秦清怕她是何赫喜歡的人,這樣一來就因為自己而產生誤解,只說:“沒有沒有,就只是普通同班同學,拜託我過來接下你。”
“想不到還挺細心的嘛。對了,剛才也謝謝你了,我是林訴爾,也是何赫的朋友。”
然後友好得伸出了手。
“秦清。”秦清回握。“走吧,我帶你去後臺。”
說來也奇怪,兩個人雖然是第一次見面,但是對話卻完全不尷尬,本來秦清還以為林訴爾的形象會是個嬌氣且脾氣不太好的女生。
“剛才真是謝謝你了啊!用你的方法,我一下就上來了!”
“哈哈,畢竟我是這方面的專家,這牆,我可是翻過不少次了,肯定知道訣竅。”
“哈哈哈哈哈,你真有意思,太可愛了,難怪何赫會和你做朋友。”
兩人說笑間,就這麼到了後臺。
“何赫,我幫你把人接來了!”
話剛說完,剛才站在秦清一邊的人,瞬間到了何赫的前面,準確的說,是以熊抱的姿勢,在何赫的懷裡。
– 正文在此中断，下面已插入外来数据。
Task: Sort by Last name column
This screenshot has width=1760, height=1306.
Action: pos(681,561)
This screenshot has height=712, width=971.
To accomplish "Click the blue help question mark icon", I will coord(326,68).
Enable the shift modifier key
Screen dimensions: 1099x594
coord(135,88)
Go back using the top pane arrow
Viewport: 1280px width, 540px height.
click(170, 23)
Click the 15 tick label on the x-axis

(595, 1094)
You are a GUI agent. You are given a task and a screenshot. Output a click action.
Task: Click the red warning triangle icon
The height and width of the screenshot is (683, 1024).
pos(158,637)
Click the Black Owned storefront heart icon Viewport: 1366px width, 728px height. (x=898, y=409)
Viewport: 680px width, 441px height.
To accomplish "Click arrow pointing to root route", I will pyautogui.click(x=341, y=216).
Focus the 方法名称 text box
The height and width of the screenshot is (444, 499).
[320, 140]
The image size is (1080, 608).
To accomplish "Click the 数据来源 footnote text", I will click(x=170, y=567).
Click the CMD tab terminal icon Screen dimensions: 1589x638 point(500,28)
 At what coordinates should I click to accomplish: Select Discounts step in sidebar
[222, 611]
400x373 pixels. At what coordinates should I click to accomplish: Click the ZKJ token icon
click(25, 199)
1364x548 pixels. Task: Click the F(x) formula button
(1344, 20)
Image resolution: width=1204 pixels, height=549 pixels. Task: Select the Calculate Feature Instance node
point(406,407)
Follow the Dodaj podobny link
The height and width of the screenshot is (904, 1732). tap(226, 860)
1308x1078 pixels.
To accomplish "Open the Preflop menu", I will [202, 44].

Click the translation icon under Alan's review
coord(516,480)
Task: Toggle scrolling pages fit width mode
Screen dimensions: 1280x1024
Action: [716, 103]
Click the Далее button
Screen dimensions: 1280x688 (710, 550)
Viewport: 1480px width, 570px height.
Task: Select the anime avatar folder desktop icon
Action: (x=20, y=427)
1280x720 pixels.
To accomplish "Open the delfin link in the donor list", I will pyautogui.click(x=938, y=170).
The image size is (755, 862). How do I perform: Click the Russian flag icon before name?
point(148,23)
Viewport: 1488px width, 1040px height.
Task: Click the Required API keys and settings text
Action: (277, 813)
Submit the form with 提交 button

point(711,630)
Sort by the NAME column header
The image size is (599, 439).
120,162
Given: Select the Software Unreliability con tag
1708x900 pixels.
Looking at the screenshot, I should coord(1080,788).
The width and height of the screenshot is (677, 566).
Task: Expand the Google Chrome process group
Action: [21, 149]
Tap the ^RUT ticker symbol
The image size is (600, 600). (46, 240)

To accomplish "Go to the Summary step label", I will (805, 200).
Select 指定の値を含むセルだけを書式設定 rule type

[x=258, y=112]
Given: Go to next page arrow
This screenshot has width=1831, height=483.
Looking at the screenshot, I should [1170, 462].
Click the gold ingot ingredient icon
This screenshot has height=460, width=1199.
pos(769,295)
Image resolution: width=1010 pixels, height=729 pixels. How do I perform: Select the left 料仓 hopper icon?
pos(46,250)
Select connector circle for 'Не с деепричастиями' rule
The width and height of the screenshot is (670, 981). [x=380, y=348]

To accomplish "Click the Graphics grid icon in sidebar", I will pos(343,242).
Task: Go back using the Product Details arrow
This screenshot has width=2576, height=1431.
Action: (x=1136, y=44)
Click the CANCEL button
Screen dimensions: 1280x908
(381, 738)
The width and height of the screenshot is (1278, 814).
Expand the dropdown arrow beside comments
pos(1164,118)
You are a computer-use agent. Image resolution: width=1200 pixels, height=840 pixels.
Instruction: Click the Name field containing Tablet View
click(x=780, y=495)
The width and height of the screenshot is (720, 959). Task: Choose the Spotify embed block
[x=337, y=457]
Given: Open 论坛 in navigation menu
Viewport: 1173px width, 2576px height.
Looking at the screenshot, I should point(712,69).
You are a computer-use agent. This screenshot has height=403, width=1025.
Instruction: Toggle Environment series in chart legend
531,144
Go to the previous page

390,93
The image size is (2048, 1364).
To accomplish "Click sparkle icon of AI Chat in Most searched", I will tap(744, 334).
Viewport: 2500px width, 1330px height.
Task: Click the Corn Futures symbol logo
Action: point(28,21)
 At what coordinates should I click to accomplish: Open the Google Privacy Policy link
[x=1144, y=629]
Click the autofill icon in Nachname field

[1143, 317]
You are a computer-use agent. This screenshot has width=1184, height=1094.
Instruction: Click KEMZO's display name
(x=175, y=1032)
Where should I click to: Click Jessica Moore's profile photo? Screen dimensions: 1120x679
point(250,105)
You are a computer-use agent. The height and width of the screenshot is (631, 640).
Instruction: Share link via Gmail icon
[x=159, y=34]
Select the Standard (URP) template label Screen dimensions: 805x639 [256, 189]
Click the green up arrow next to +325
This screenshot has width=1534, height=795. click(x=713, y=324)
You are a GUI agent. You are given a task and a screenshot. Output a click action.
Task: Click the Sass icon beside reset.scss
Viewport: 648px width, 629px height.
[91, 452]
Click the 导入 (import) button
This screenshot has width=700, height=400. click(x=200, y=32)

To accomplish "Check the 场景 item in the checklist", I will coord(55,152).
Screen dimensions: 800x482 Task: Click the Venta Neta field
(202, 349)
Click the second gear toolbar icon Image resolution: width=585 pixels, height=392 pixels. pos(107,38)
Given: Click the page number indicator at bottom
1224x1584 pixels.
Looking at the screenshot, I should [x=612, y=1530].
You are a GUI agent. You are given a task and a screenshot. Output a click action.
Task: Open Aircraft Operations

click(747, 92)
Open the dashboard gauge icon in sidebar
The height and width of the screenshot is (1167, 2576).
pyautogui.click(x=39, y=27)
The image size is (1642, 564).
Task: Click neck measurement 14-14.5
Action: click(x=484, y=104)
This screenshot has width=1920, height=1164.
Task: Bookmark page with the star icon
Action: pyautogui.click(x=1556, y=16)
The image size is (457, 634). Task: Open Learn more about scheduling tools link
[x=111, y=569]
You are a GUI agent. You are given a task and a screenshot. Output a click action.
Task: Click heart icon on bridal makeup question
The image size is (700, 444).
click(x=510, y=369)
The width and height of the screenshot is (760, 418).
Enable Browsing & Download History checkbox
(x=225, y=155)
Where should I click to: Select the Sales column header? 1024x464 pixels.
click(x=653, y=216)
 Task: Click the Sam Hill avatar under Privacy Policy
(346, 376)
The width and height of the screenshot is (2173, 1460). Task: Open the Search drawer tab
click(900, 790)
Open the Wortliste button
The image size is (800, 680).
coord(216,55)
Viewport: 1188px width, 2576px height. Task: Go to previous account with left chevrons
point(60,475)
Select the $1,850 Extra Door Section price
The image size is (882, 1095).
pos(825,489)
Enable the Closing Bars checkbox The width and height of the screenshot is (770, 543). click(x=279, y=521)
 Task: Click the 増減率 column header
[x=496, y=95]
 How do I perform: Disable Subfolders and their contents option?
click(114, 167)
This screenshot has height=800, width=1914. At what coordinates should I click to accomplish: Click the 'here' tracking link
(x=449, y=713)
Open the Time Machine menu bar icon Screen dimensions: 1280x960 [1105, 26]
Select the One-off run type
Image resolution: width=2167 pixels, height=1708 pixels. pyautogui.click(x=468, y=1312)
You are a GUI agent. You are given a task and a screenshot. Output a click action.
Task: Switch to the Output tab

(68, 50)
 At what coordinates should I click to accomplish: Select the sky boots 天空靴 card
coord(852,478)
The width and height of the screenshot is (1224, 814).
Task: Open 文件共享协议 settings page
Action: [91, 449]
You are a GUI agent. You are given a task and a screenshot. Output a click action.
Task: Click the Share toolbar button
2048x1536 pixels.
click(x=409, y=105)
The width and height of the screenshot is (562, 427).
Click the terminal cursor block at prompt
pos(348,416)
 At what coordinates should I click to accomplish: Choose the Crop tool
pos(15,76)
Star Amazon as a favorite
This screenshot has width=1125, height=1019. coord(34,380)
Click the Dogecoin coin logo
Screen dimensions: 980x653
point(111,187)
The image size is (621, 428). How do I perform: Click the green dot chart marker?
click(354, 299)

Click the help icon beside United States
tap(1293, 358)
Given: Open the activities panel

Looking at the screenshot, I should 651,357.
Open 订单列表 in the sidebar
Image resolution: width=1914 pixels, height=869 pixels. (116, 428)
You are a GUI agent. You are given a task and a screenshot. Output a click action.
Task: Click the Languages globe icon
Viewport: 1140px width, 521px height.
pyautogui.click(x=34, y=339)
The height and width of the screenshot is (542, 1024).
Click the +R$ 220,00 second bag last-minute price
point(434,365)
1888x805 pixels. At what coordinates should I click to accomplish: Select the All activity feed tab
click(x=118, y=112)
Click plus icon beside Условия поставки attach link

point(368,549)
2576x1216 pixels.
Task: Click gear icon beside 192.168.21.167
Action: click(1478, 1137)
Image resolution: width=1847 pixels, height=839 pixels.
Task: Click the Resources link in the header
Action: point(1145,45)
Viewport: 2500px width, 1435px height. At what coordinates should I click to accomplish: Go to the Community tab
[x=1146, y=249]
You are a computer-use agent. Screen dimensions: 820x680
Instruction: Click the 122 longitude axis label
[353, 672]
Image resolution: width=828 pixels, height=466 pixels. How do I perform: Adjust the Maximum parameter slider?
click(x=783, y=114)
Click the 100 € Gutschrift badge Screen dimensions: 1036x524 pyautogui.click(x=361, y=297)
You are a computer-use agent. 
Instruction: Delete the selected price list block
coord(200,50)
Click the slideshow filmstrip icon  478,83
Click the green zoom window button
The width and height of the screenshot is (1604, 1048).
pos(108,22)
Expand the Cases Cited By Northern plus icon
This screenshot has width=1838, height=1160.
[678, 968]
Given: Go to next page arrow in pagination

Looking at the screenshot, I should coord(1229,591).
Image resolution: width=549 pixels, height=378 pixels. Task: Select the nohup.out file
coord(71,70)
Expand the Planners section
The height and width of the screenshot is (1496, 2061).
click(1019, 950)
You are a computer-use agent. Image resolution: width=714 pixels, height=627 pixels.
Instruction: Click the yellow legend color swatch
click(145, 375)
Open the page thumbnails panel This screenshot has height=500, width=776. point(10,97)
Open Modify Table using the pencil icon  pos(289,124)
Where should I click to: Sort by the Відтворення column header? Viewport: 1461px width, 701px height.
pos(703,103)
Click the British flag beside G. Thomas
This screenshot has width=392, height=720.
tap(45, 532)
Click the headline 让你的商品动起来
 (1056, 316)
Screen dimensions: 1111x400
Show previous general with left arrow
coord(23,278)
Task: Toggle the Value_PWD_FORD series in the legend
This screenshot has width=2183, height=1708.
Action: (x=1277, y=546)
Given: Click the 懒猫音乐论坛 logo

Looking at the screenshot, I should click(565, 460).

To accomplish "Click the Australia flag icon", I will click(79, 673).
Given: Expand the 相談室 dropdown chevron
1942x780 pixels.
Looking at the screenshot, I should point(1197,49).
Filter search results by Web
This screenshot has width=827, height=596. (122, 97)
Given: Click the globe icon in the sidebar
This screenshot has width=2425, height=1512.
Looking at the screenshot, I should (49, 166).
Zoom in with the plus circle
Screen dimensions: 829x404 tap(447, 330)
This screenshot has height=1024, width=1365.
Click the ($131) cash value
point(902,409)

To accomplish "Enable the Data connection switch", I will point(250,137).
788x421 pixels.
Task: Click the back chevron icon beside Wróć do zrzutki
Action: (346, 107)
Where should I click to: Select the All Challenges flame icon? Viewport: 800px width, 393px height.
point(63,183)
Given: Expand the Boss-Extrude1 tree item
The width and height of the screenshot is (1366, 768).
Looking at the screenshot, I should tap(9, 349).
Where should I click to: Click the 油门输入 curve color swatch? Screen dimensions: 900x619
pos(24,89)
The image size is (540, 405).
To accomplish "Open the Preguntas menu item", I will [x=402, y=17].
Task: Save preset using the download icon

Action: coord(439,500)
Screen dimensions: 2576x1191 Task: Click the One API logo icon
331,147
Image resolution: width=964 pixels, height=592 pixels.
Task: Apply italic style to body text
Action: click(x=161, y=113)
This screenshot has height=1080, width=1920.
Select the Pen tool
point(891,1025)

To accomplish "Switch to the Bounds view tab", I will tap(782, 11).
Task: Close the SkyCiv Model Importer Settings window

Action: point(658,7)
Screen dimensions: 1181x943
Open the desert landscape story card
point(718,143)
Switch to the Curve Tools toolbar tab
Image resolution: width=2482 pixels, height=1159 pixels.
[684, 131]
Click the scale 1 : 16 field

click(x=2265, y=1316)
秦清的眸子一驚,頓時黯了下來,她早知道他們的關係肯定大有來頭,看這親暱的接觸,肯定是對他來說很重要的人吧。
——“何!赫!赫赫!小赫赫!”
何赫正在準備妝發,不方便舉動過大,只得無奈得任身上的人亂玩鬧。
“好了好了,不要動我了哦。”
“好久沒見你,想你了嘛!”林訴爾順勢又吃了下豆腐。
秦清感覺自己和他們的畫風格格不入,顯得有些尷尬,別過頭退到一邊。
“對了,這位小姐姐是誰?是你剛認識的朋友嗎?”林訴爾嗅到了八卦的味道,意味深長得看著何赫。
“是啊,怎麼了?我想你們兩個剛才應該也認識過了吧?”
“這位姐姐,我和她挺合得來的,如果是她的話,我接受了。”
林訴爾竊竊私語道。
何赫一頭霧水,這時想到還沒有向秦清幫自己接人的事道謝。
“對了,秦清,我還沒有向你道謝,謝謝你幫我去接她過來。”
“啊沒有沒有,這沒什麼的…..”秦清擺手。
“還沒有向你介紹,雖然你們剛才可能已經認識了。”
啊,不是吧,這麼快就要當場處決了嗎。秦清預感對方的說詞肯定是….
“她是我的妹妹,我們從小一起長大,還有司塵,小北。”
“欸?”
妹妹?秦清的腦回路逐漸清晰,所以說,他們不是那種關係!?
“哈哈是啊,我們幾個從小一塊長大,在他們這三個人當中,也就何赫赫我歲數差的不多,所以我就拿他當朋友來看了,剛才謝謝你啦!從今往後何赫也拜託你照顧了。嘻嘻。”說罷,手肘拱了拱何赫。
“你啊,真是沒大沒小。”
面對林訴爾的打趣,何赫始終是一副好脾氣的樣子。
“啊,說不上什麼照顧啦。呵呵呵…”秦清此刻滿腦子都沉浸在喜悅當中,太好了,他們不是那種關係。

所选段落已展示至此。